#### [Task objective]
Render the rows below as a Markdown table with the columns Number and Content, one non-blank line per table row, and leave the pictures out. Begin at the line that contains "You are a computer-use" and stop after the line that contains "pos(128,63)".

#### [Information given]
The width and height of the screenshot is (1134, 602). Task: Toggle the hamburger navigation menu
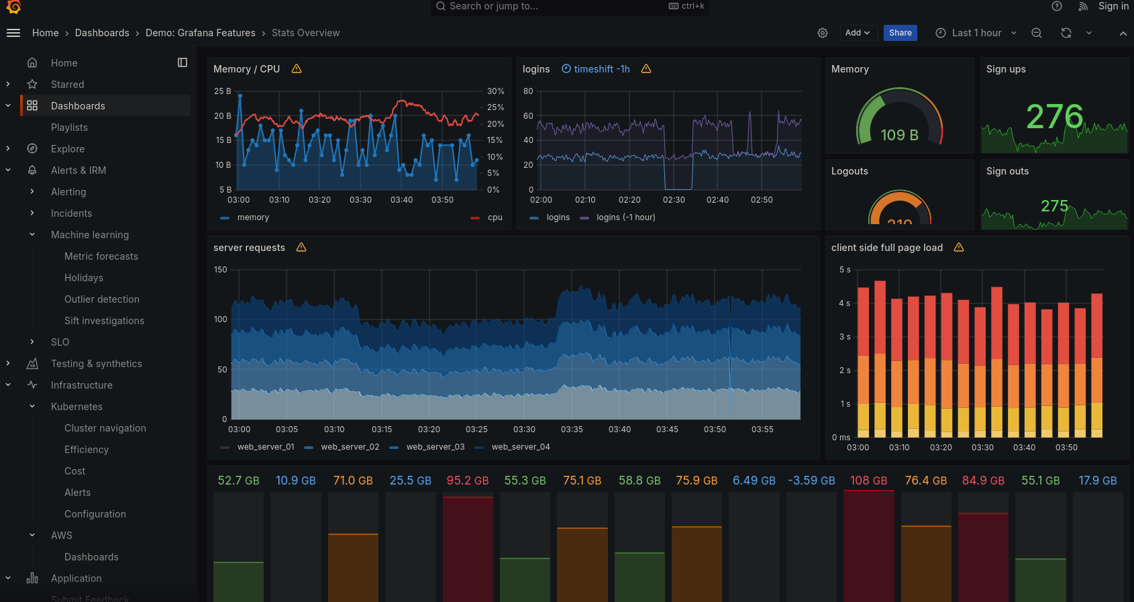pyautogui.click(x=13, y=33)
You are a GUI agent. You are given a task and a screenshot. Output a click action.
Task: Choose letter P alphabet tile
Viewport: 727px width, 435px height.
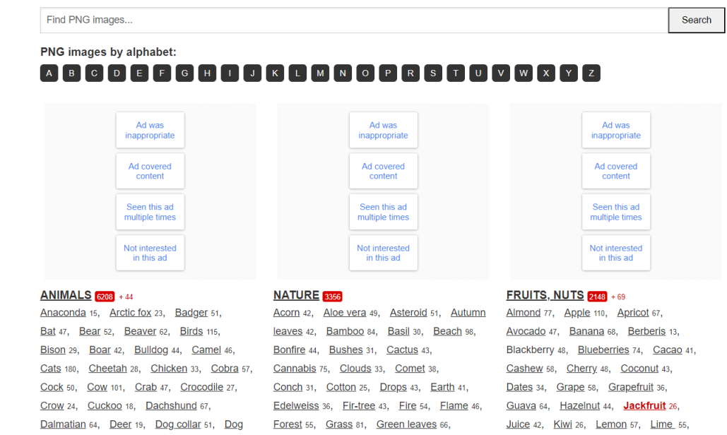pyautogui.click(x=388, y=73)
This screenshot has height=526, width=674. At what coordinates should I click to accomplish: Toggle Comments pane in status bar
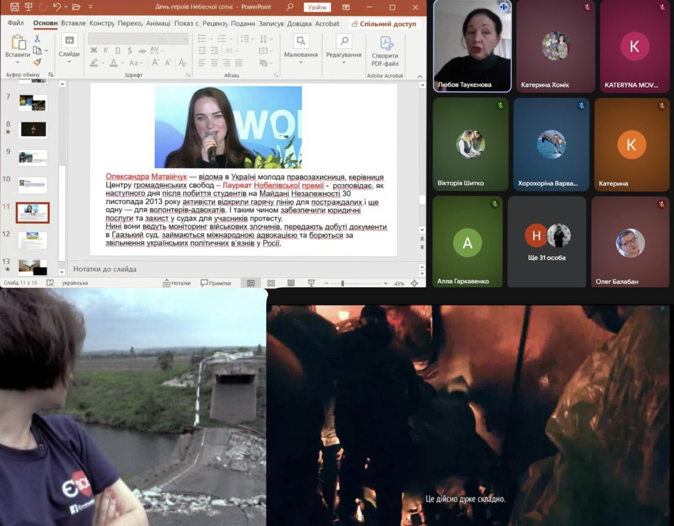pyautogui.click(x=216, y=283)
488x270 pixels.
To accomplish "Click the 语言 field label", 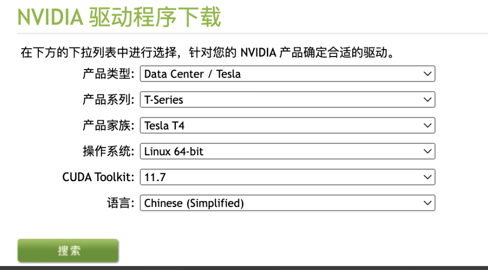I will [121, 203].
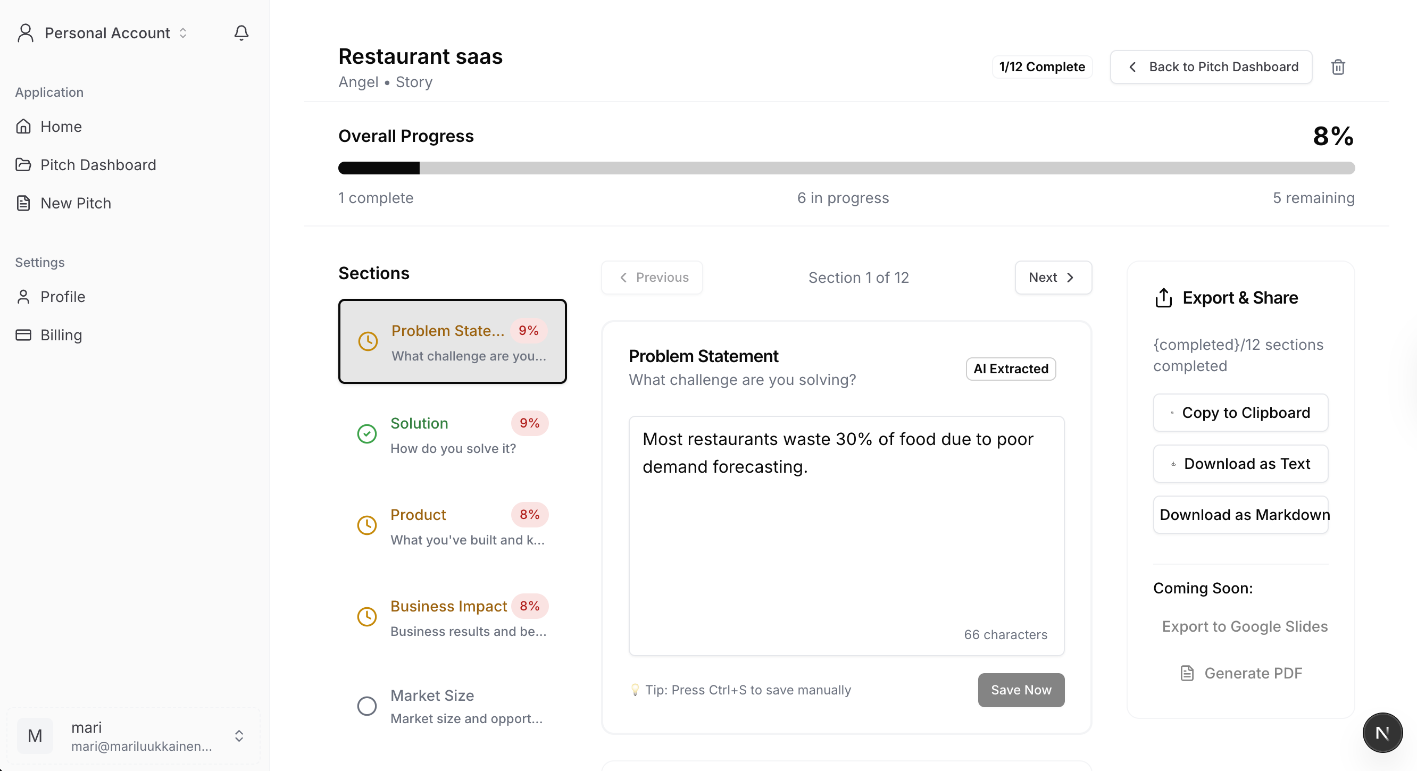This screenshot has width=1417, height=771.
Task: Select the Problem Statement section
Action: (452, 342)
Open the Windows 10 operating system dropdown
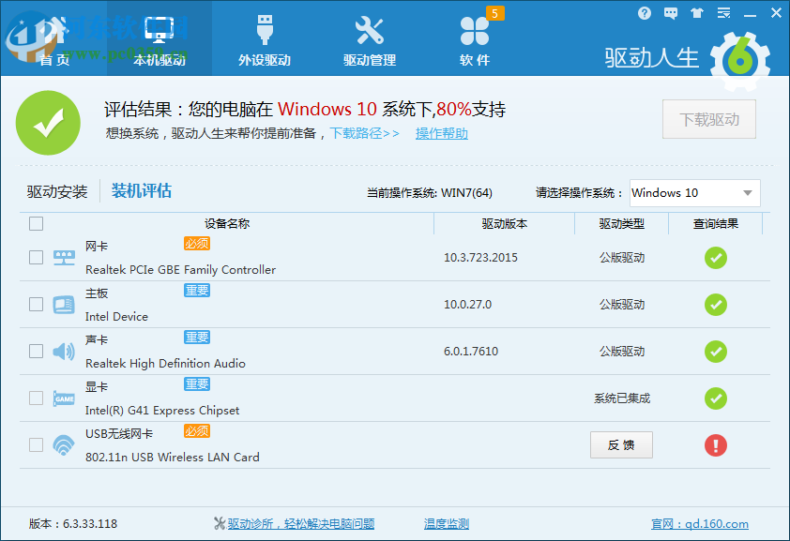 [x=693, y=192]
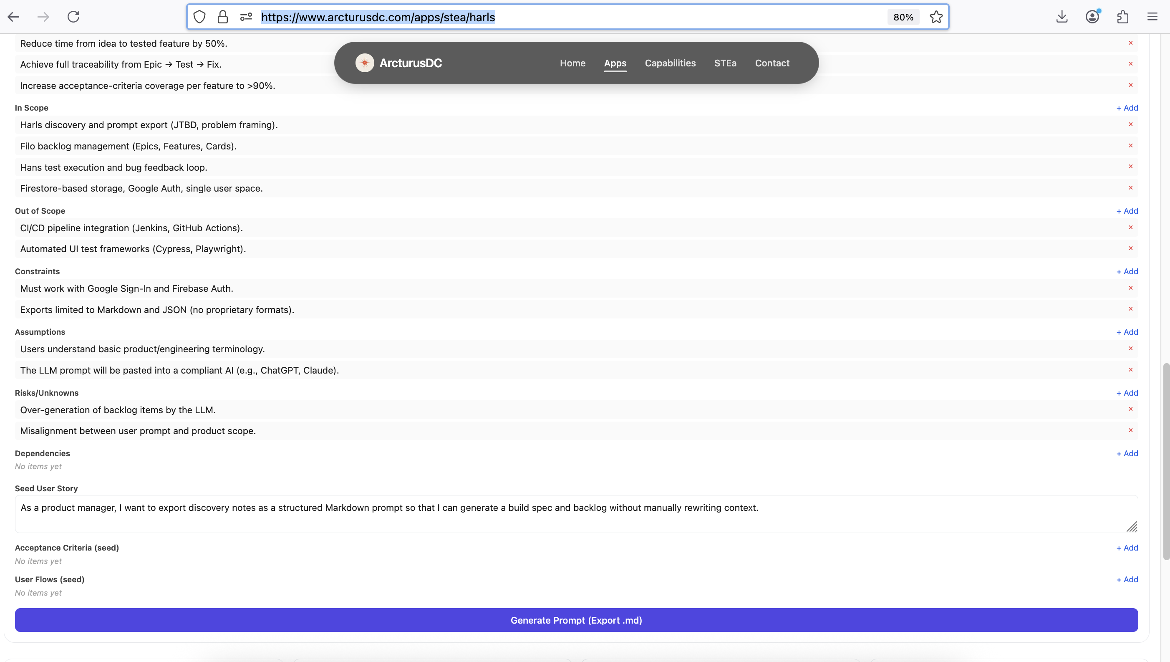1170x662 pixels.
Task: Switch to the Capabilities navigation tab
Action: click(670, 63)
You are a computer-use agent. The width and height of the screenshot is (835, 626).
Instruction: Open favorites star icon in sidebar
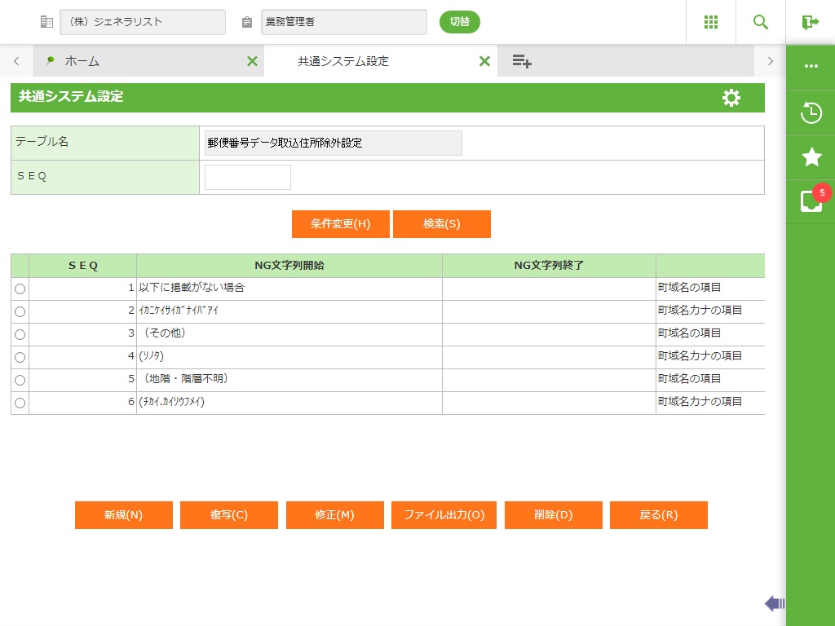[811, 157]
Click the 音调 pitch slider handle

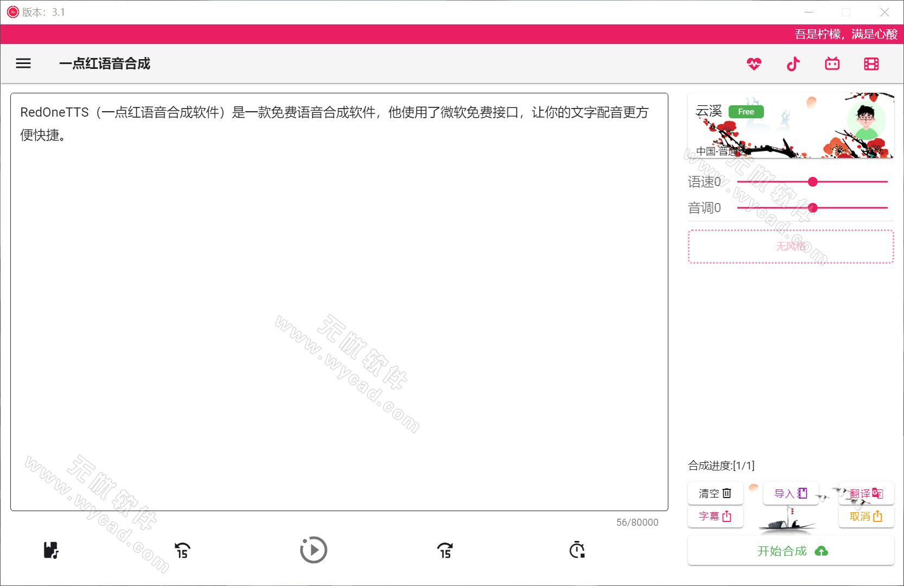[x=812, y=208]
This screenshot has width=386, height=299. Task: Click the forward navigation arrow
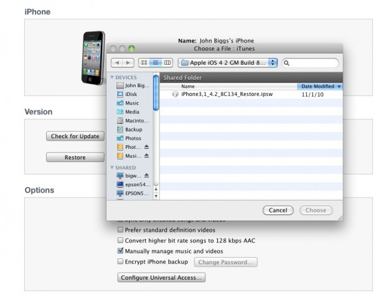pos(128,63)
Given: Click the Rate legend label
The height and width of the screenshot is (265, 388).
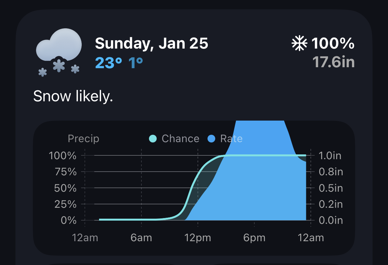Looking at the screenshot, I should pyautogui.click(x=231, y=139).
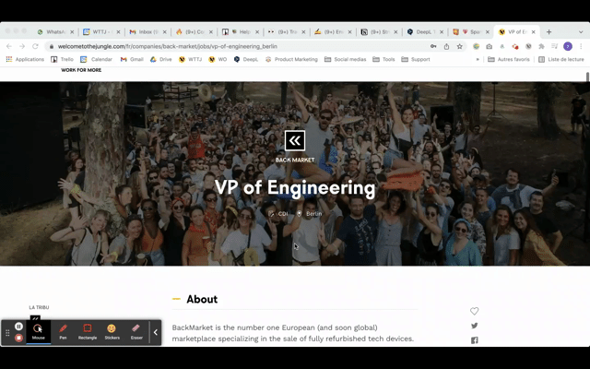Screen dimensions: 590x369
Task: Reload the current page
Action: 36,46
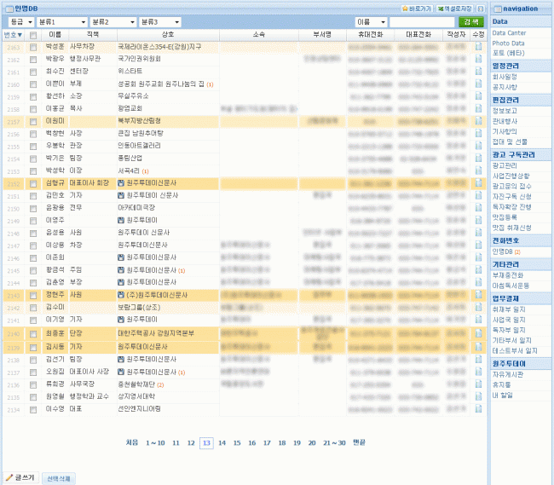Open Photo Data in navigation panel
This screenshot has width=554, height=485.
(x=509, y=43)
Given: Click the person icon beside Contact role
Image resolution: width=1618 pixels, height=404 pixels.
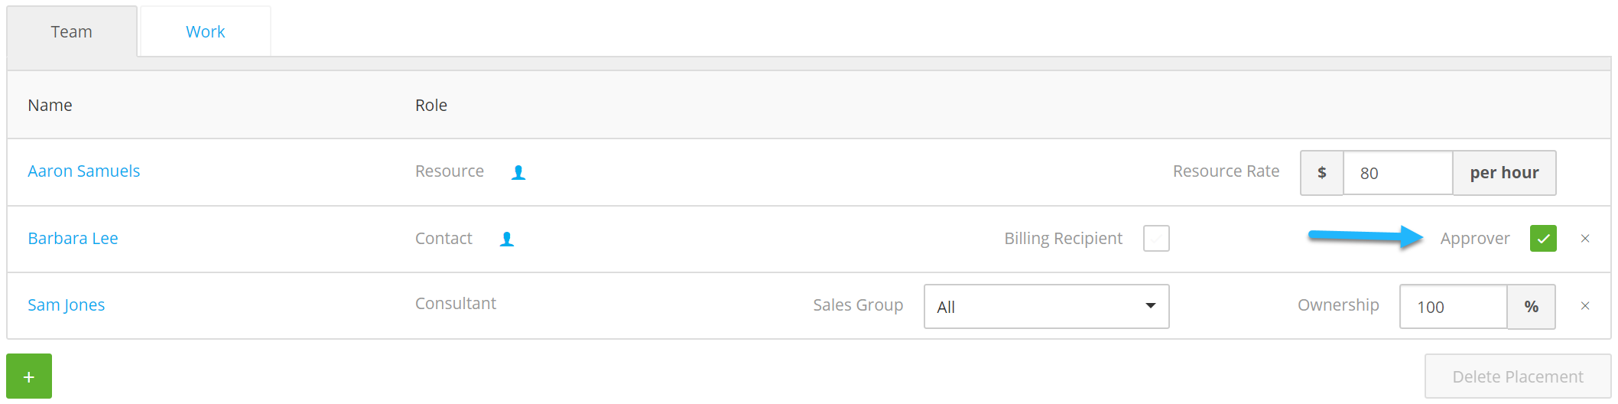Looking at the screenshot, I should [507, 239].
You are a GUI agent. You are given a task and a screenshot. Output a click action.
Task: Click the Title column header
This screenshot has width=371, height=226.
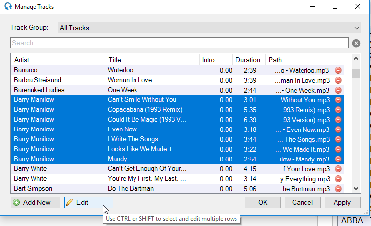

#### [Completed exercise]
| Number | Content |
|---|---|
| 1 | You are a computer-use agent. The width and height of the screenshot is (835, 626). |
| 2 | Instruction: Open favorites star icon in sidebar |
| 3 | [811, 157] |
| 4 | Click the 音调 pitch slider handle |
| 5 | [x=812, y=208] |
| 6 | This screenshot has width=386, height=299. Task: Click the forward navigation arrow |
| 7 | pos(128,63) |